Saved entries
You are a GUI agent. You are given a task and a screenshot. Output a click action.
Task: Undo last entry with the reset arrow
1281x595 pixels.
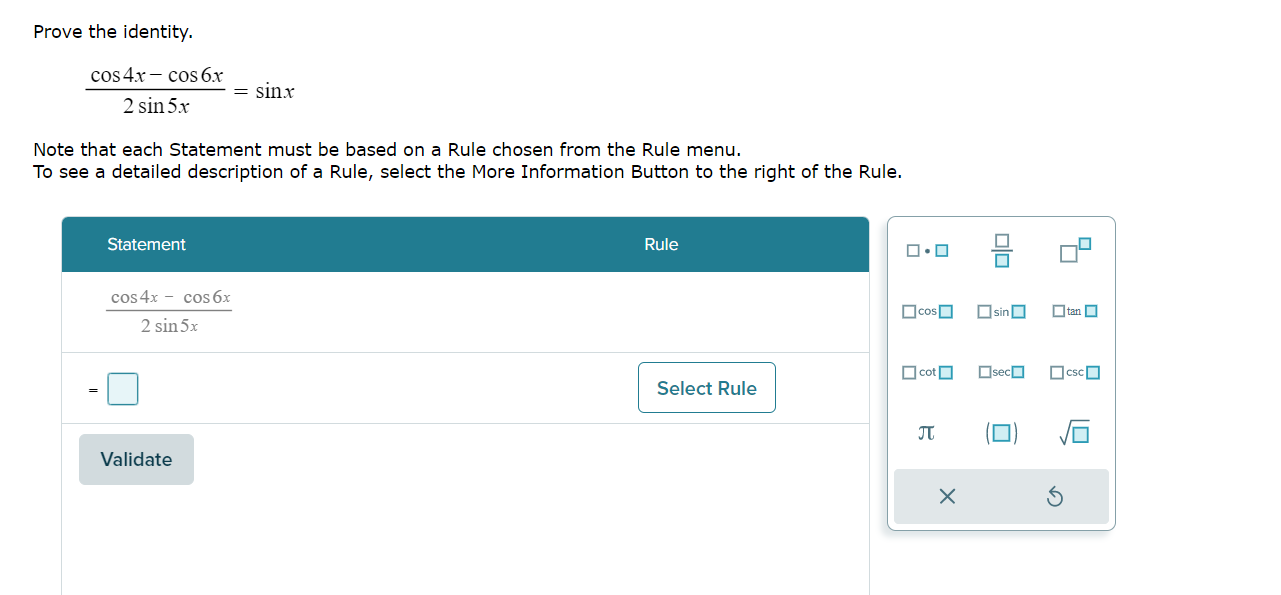pyautogui.click(x=1054, y=496)
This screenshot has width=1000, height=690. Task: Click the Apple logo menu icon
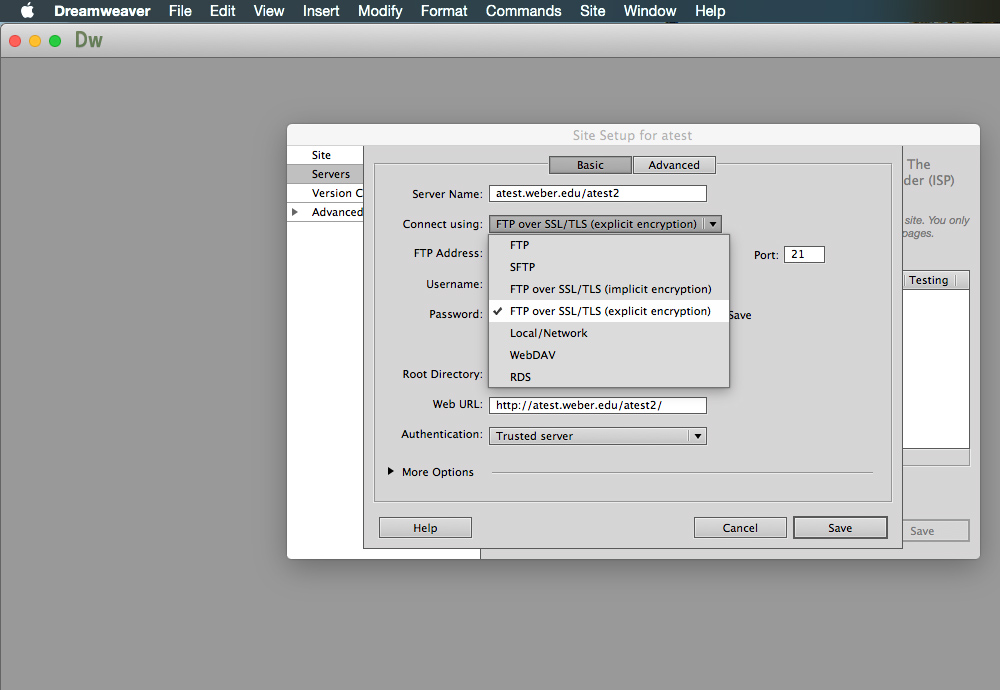tap(27, 11)
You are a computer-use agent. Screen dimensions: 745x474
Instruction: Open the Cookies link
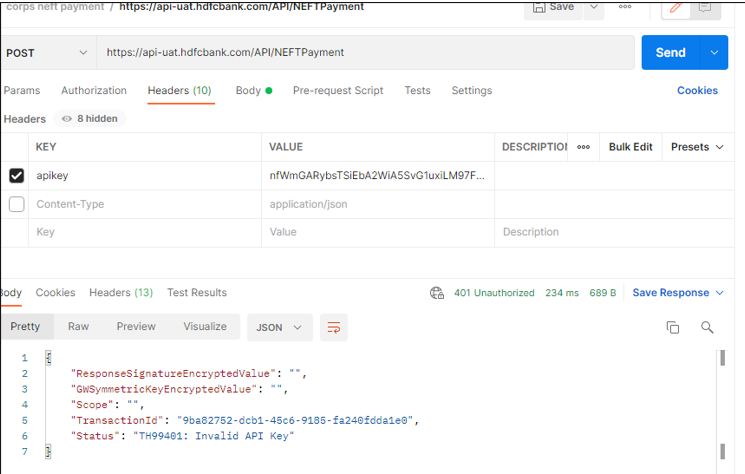[x=697, y=90]
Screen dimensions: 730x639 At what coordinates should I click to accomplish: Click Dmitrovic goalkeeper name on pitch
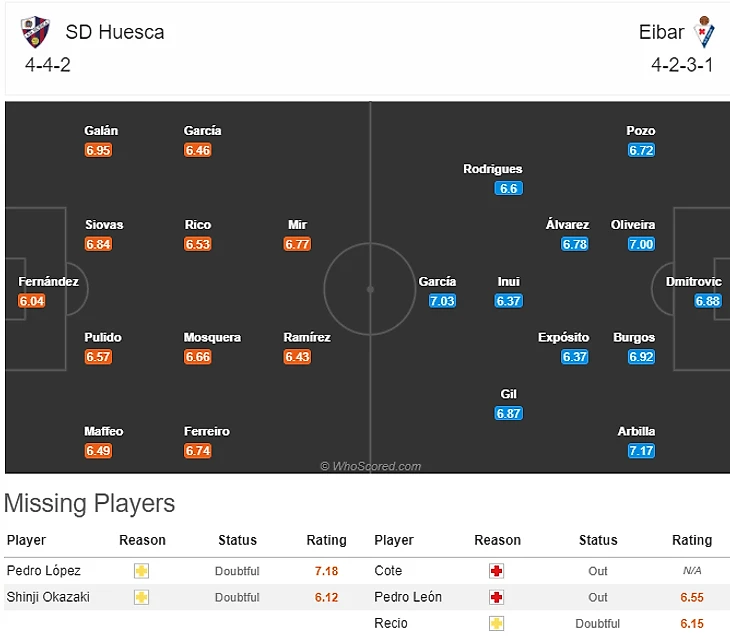coord(693,282)
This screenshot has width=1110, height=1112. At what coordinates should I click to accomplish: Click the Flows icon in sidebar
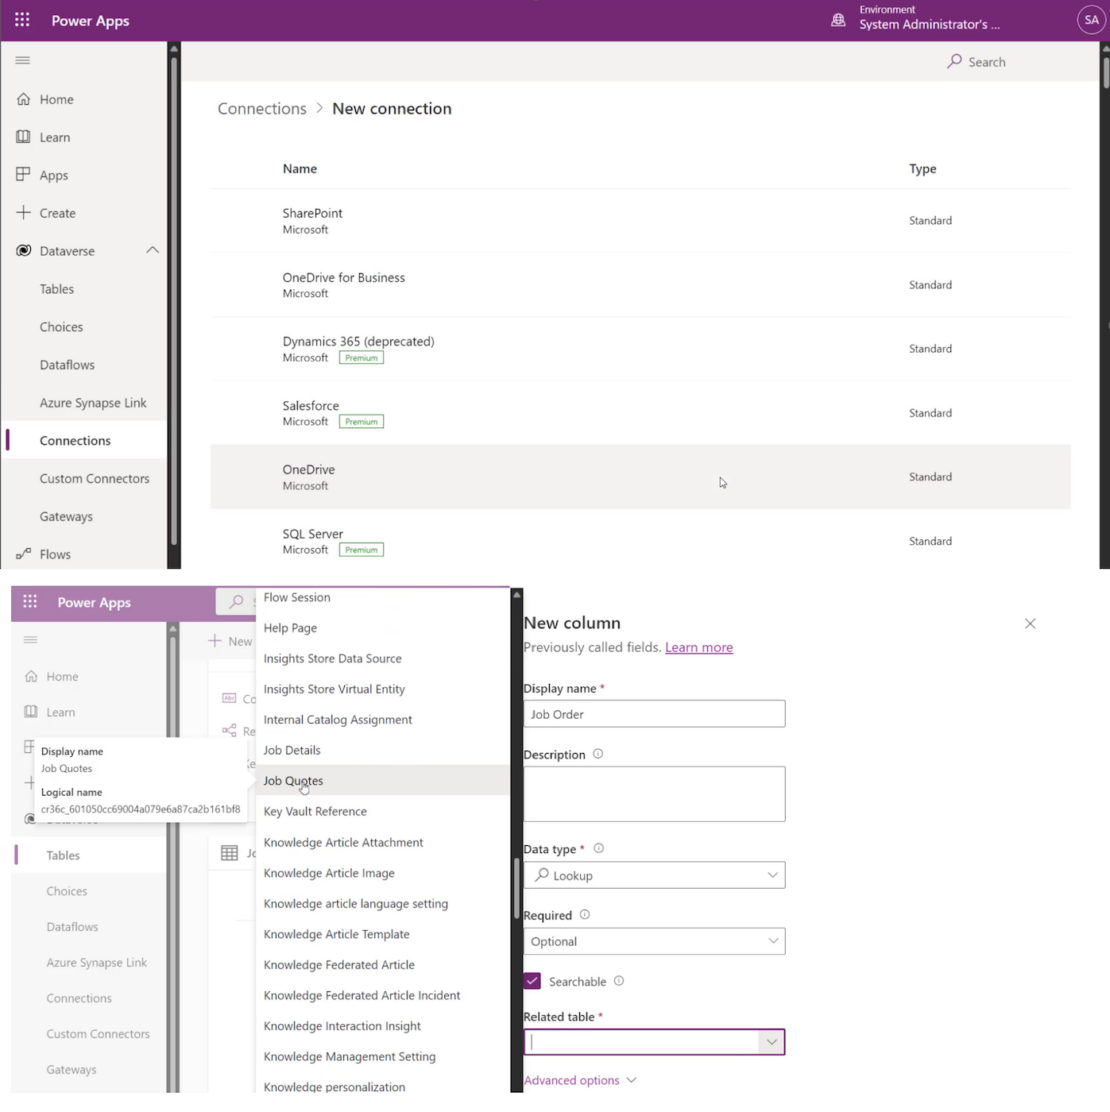24,554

Required work: Please write out all of the material above again word for word, leaving out the pictures.

Reply to the task:
You are a GUI agent. You are given a task and a screenshot. Output a click action.
Task: Undo last entry with the reset arrow
1281x595 pixels.
pyautogui.click(x=1054, y=496)
This screenshot has width=1000, height=690. Task: Click the Apple logo menu icon
tap(27, 11)
You are a computer-use agent. Screen dimensions: 745x474
Instruction: Open the Cookies link
[x=697, y=90]
Screen dimensions: 730x639 At what coordinates should I click to accomplish: Click Dmitrovic goalkeeper name on pitch
coord(693,282)
This screenshot has width=1110, height=1112. At what coordinates should I click to accomplish: Click the Flows icon in sidebar
24,554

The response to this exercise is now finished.